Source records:

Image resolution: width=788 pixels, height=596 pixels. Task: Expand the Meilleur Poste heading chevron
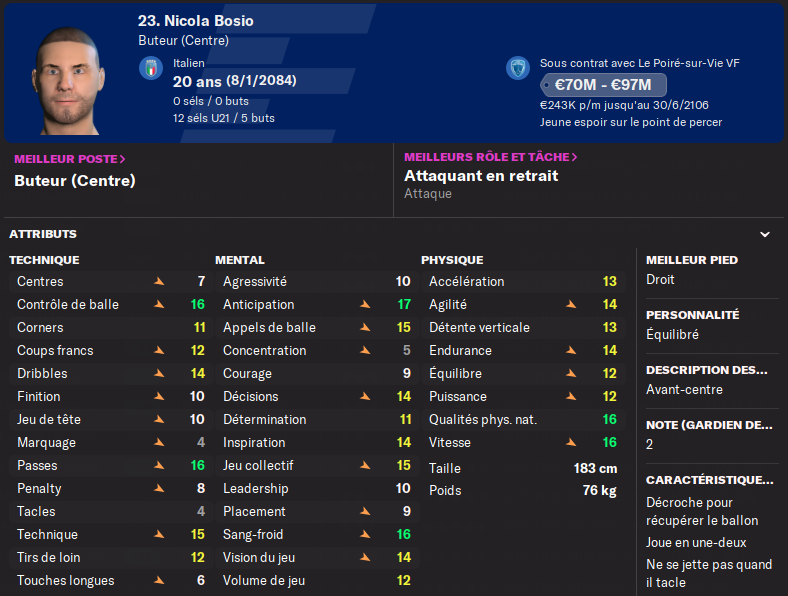tap(122, 158)
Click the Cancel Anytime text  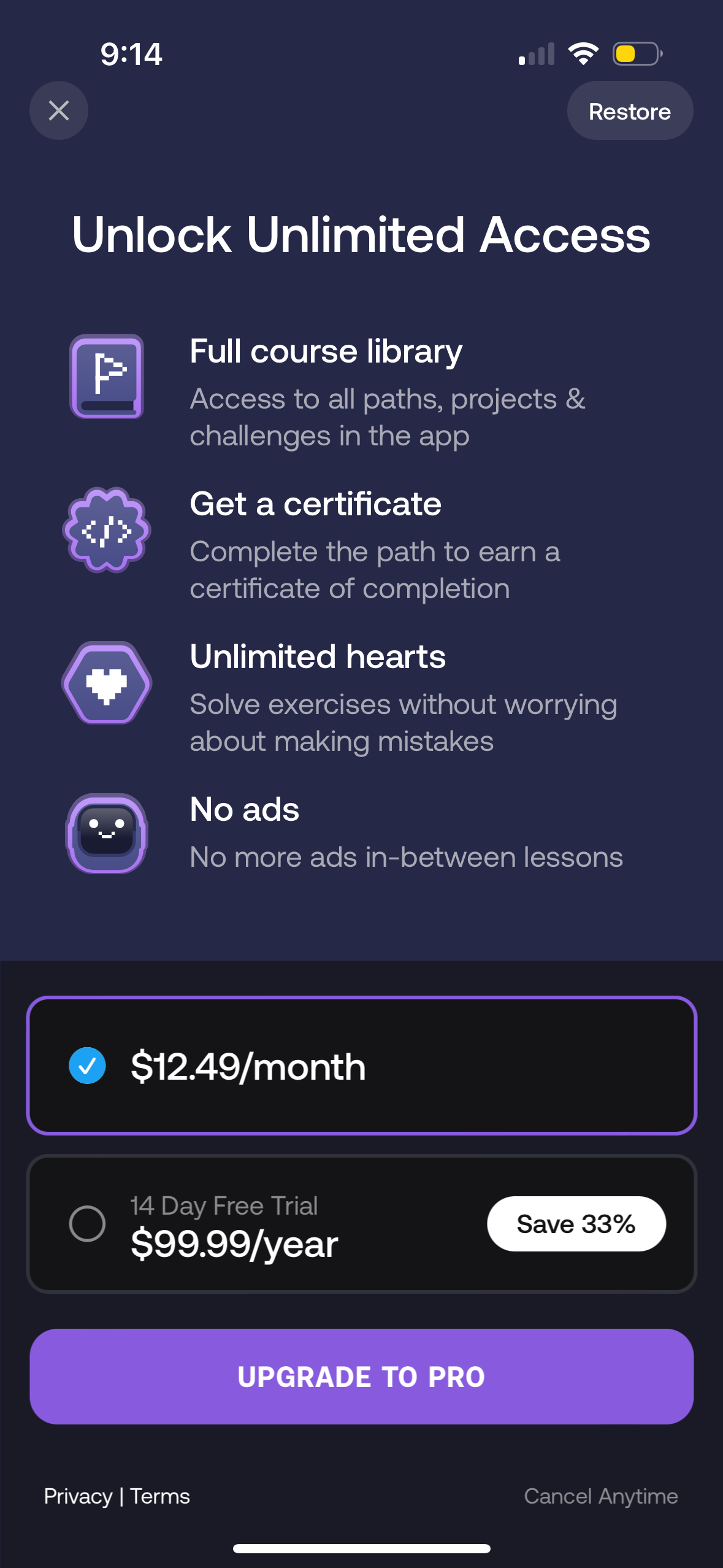(602, 1496)
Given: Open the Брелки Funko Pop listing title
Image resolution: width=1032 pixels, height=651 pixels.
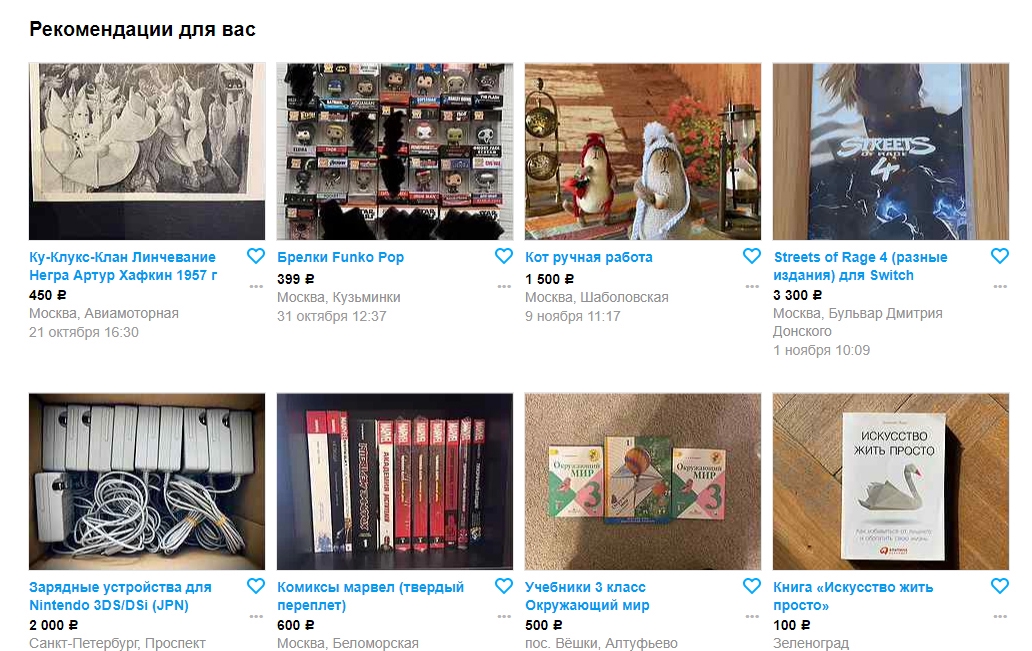Looking at the screenshot, I should (x=340, y=257).
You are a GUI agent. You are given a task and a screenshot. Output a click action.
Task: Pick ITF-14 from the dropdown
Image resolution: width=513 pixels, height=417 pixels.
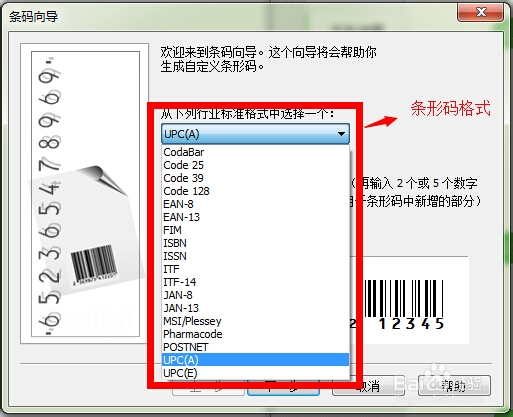click(x=255, y=282)
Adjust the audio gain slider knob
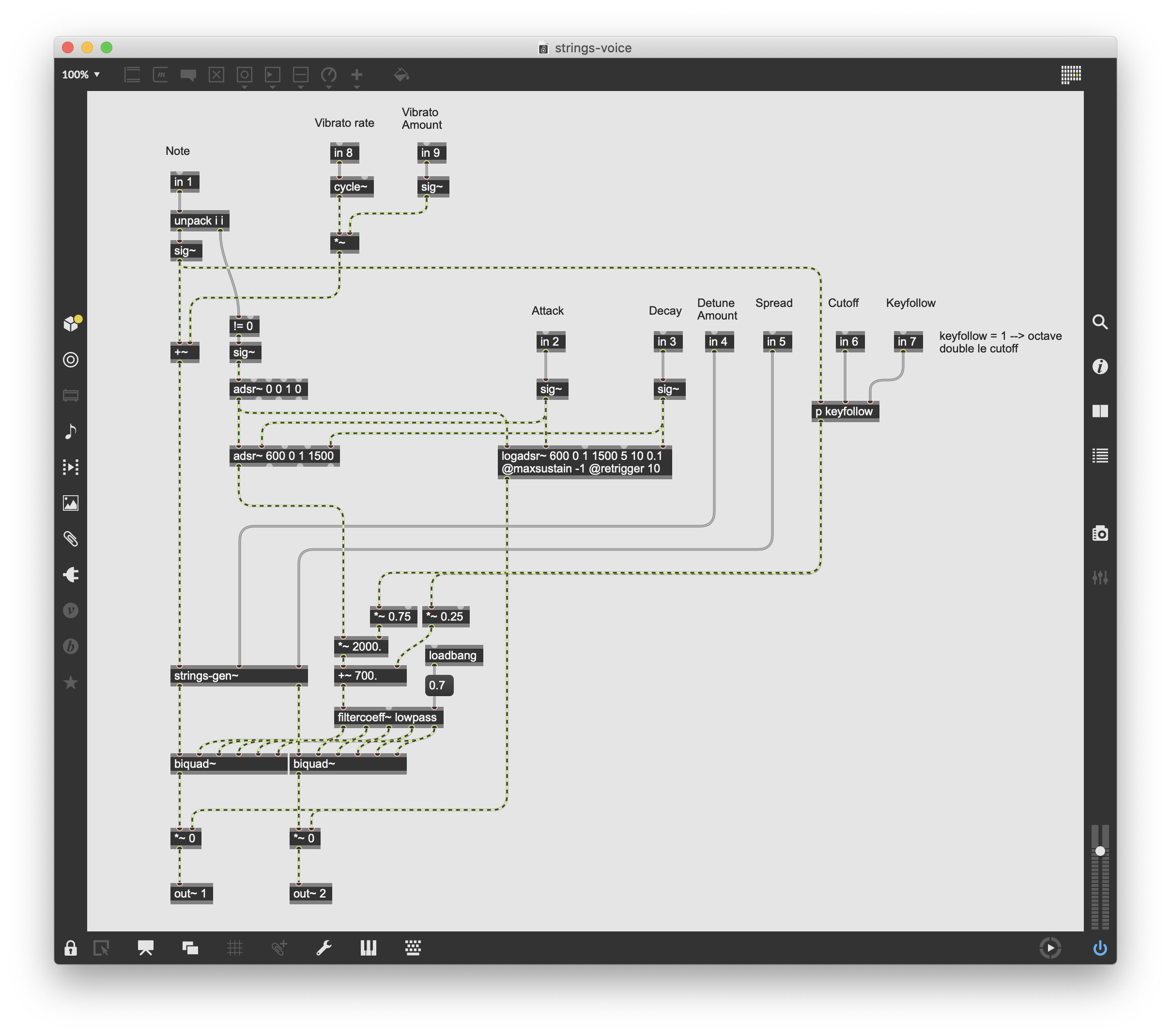 tap(1099, 851)
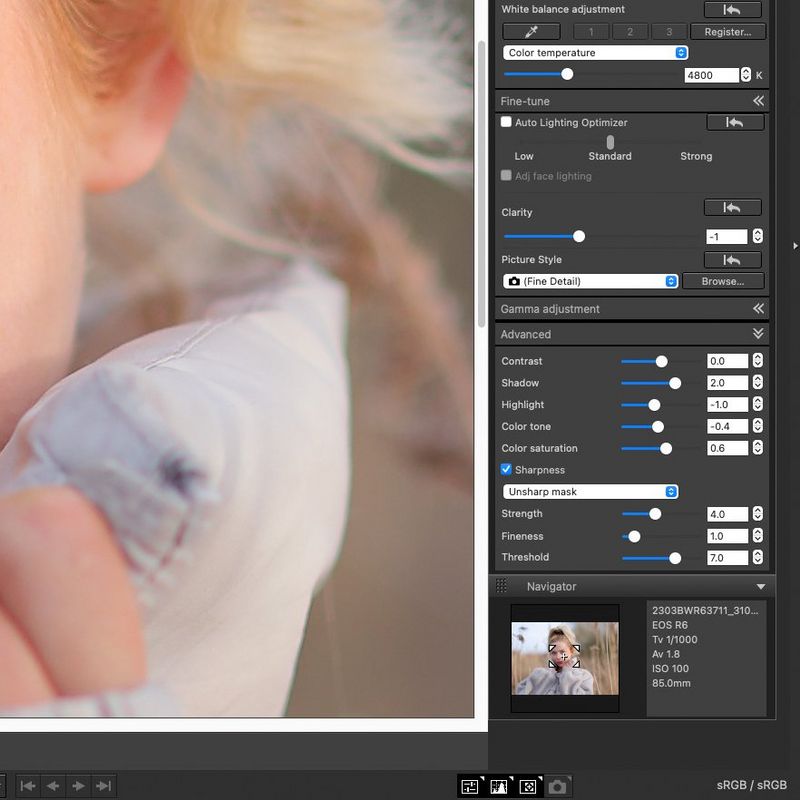Disable the Sharpness checkbox
800x800 pixels.
[x=506, y=470]
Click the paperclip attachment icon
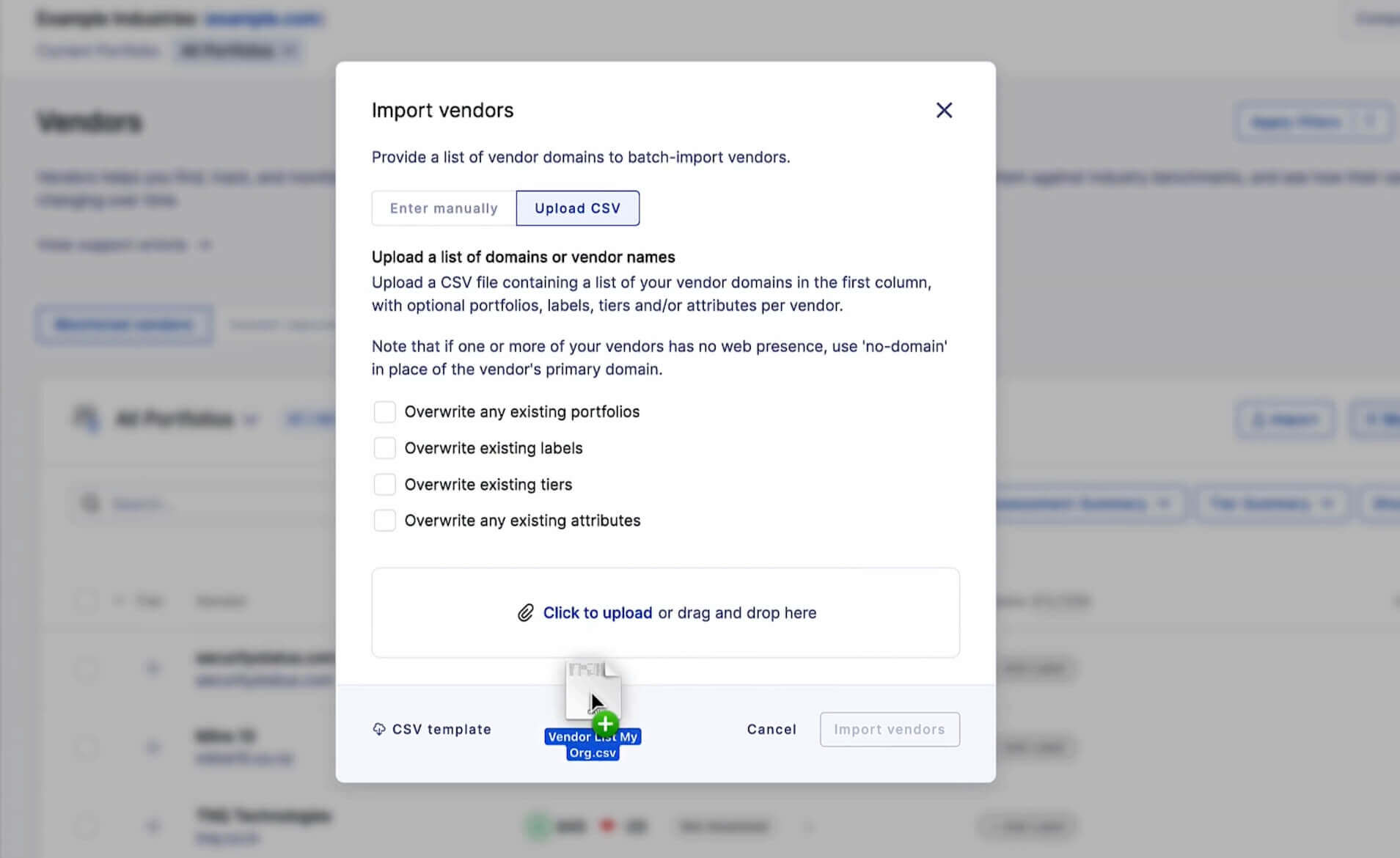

◆ **EXERCISE**
Please output exactly the lines from the line containing "You are a GUI" through the last line of the records above, both included, and leave out any pictures.

◆ **RESPONSE AREA**
You are a GUI agent. You are given a task and a screenshot. Output a click action.
Task: Pick ITF-14 from the dropdown
Image resolution: width=513 pixels, height=417 pixels.
click(x=255, y=282)
Adjust the audio gain slider knob
 tap(1099, 851)
Disable the Sharpness checkbox
800x800 pixels.
[x=506, y=470]
Click the paperclip attachment icon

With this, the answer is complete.